= Problem requirements =
Retype the entire listing, keeping every word as it is.

** Opening Provided material block **

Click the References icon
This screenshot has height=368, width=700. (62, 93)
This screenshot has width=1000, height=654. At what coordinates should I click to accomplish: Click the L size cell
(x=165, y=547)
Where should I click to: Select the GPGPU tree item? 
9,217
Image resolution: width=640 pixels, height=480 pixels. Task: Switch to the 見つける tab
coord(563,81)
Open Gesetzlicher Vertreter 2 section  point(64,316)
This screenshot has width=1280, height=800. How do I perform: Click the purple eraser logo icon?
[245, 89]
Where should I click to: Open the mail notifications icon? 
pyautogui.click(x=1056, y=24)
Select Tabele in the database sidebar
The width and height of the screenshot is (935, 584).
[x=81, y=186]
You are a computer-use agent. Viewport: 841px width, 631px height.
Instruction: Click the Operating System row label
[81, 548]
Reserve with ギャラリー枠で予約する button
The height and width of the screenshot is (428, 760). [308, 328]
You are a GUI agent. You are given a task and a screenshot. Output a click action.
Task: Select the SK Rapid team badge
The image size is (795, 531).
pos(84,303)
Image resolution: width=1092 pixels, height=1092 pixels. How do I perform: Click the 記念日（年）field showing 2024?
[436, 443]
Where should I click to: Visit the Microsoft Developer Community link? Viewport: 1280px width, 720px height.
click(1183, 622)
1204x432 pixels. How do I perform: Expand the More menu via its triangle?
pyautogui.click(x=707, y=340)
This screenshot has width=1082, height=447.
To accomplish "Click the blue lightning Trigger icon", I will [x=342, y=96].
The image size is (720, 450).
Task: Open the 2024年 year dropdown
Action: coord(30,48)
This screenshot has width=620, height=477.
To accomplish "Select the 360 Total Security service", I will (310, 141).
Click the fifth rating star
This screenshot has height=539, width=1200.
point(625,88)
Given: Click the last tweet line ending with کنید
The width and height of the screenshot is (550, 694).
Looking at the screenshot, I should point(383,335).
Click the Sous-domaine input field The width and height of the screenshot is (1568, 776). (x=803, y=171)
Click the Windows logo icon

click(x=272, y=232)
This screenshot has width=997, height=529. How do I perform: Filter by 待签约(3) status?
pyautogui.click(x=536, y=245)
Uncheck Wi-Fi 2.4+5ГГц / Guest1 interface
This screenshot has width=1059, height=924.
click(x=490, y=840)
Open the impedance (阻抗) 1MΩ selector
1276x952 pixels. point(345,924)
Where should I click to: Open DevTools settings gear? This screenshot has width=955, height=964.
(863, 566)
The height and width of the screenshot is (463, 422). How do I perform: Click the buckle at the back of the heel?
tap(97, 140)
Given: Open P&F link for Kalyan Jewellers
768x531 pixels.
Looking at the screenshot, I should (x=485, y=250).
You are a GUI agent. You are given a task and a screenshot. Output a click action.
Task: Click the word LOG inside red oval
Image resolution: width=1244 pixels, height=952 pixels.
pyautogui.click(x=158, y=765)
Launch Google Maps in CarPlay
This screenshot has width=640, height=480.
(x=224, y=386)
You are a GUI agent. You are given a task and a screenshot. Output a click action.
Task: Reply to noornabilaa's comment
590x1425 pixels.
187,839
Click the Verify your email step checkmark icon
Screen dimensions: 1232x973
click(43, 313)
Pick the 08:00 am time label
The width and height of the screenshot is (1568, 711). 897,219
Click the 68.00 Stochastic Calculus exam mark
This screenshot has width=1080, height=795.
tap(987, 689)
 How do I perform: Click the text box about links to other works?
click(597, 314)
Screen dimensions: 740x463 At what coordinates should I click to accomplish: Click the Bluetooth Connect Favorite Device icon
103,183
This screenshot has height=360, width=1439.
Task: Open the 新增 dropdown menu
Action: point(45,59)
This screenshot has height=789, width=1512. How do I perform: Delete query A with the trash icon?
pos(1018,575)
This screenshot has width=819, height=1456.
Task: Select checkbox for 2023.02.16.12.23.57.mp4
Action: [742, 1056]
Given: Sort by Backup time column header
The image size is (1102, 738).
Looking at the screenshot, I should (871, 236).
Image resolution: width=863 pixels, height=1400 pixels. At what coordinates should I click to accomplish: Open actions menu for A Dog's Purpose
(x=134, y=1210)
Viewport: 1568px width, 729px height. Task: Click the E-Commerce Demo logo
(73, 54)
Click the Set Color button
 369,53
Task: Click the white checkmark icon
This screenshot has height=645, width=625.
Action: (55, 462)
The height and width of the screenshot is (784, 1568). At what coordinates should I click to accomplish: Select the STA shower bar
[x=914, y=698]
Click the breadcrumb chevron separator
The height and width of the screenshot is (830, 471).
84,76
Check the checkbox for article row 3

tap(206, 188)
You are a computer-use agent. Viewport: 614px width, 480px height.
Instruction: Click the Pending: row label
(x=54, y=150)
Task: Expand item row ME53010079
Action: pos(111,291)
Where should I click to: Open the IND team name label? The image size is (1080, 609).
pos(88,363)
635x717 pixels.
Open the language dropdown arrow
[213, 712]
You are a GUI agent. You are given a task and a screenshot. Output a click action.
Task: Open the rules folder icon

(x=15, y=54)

** Closing Provided material block **

= Result for this exercise =
Click the References icon
This screenshot has height=368, width=700. (62, 93)
This screenshot has width=1000, height=654. At what coordinates should I click to accomplish: Click the L size cell
(x=165, y=547)
Where should I click to: Select the GPGPU tree item? 
9,217
Image resolution: width=640 pixels, height=480 pixels. Task: Switch to the 見つける tab
coord(563,81)
Open Gesetzlicher Vertreter 2 section  point(64,316)
This screenshot has width=1280, height=800. How do I perform: Click the purple eraser logo icon?
[245, 89]
Where should I click to: Open the mail notifications icon? 
pyautogui.click(x=1056, y=24)
Select Tabele in the database sidebar
The width and height of the screenshot is (935, 584).
[x=81, y=186]
You are a computer-use agent. Viewport: 841px width, 631px height.
Instruction: Click the Operating System row label
[81, 548]
Reserve with ギャラリー枠で予約する button
The height and width of the screenshot is (428, 760). [308, 328]
You are a GUI agent. You are given a task and a screenshot. Output a click action.
Task: Select the SK Rapid team badge
The image size is (795, 531).
pos(84,303)
Image resolution: width=1092 pixels, height=1092 pixels. How do I perform: Click the 記念日（年）field showing 2024?
[436, 443]
Where should I click to: Visit the Microsoft Developer Community link? Viewport: 1280px width, 720px height.
click(1183, 622)
1204x432 pixels. How do I perform: Expand the More menu via its triangle?
pyautogui.click(x=707, y=340)
This screenshot has width=1082, height=447.
To accomplish "Click the blue lightning Trigger icon", I will [x=342, y=96].
The image size is (720, 450).
Task: Open the 2024年 year dropdown
Action: coord(30,48)
This screenshot has width=620, height=477.
To accomplish "Select the 360 Total Security service", I will (310, 141).
Click the fifth rating star
This screenshot has height=539, width=1200.
point(625,88)
Given: Click the last tweet line ending with کنید
The width and height of the screenshot is (550, 694).
Looking at the screenshot, I should point(383,335).
Click the Sous-domaine input field The width and height of the screenshot is (1568, 776). (x=803, y=171)
Click the Windows logo icon

click(x=272, y=232)
This screenshot has width=997, height=529. How do I perform: Filter by 待签约(3) status?
pyautogui.click(x=536, y=245)
Uncheck Wi-Fi 2.4+5ГГц / Guest1 interface
This screenshot has width=1059, height=924.
click(x=490, y=840)
Open the impedance (阻抗) 1MΩ selector
1276x952 pixels. point(345,924)
Where should I click to: Open DevTools settings gear? This screenshot has width=955, height=964.
(863, 566)
The height and width of the screenshot is (463, 422). How do I perform: Click the buckle at the back of the heel?
tap(97, 140)
Given: Open P&F link for Kalyan Jewellers
768x531 pixels.
Looking at the screenshot, I should (x=485, y=250).
You are a GUI agent. You are given a task and a screenshot. Output a click action.
Task: Click the word LOG inside red oval
Image resolution: width=1244 pixels, height=952 pixels.
pyautogui.click(x=158, y=765)
Launch Google Maps in CarPlay
This screenshot has width=640, height=480.
(x=224, y=386)
You are a GUI agent. You are given a task and a screenshot. Output a click action.
Task: Reply to noornabilaa's comment
590x1425 pixels.
187,839
Click the Verify your email step checkmark icon
Screen dimensions: 1232x973
click(43, 313)
Pick the 08:00 am time label
The width and height of the screenshot is (1568, 711). 897,219
Click the 68.00 Stochastic Calculus exam mark
This screenshot has width=1080, height=795.
tap(987, 689)
 How do I perform: Click the text box about links to other works?
click(597, 314)
Screen dimensions: 740x463 At what coordinates should I click to accomplish: Click the Bluetooth Connect Favorite Device icon
103,183
This screenshot has height=360, width=1439.
Task: Open the 新增 dropdown menu
Action: point(45,59)
This screenshot has height=789, width=1512. How do I perform: Delete query A with the trash icon?
pos(1018,575)
This screenshot has width=819, height=1456.
Task: Select checkbox for 2023.02.16.12.23.57.mp4
Action: [742, 1056]
Given: Sort by Backup time column header
The image size is (1102, 738).
Looking at the screenshot, I should (871, 236).
Image resolution: width=863 pixels, height=1400 pixels. At what coordinates should I click to accomplish: Open actions menu for A Dog's Purpose
(x=134, y=1210)
Viewport: 1568px width, 729px height. Task: Click the E-Commerce Demo logo
(73, 54)
Click the Set Color button
 369,53
Task: Click the white checkmark icon
This screenshot has height=645, width=625.
Action: (55, 462)
The height and width of the screenshot is (784, 1568). At what coordinates should I click to accomplish: Select the STA shower bar
[x=914, y=698]
Click the breadcrumb chevron separator
The height and width of the screenshot is (830, 471).
84,76
Check the checkbox for article row 3

tap(206, 188)
You are a computer-use agent. Viewport: 614px width, 480px height.
Instruction: Click the Pending: row label
(x=54, y=150)
Task: Expand item row ME53010079
Action: pos(111,291)
Where should I click to: Open the IND team name label? The image size is (1080, 609).
pos(88,363)
635x717 pixels.
Open the language dropdown arrow
[213, 712]
You are a GUI agent. You are given a task and a screenshot. Output a click action.
Task: Open the rules folder icon

(x=15, y=54)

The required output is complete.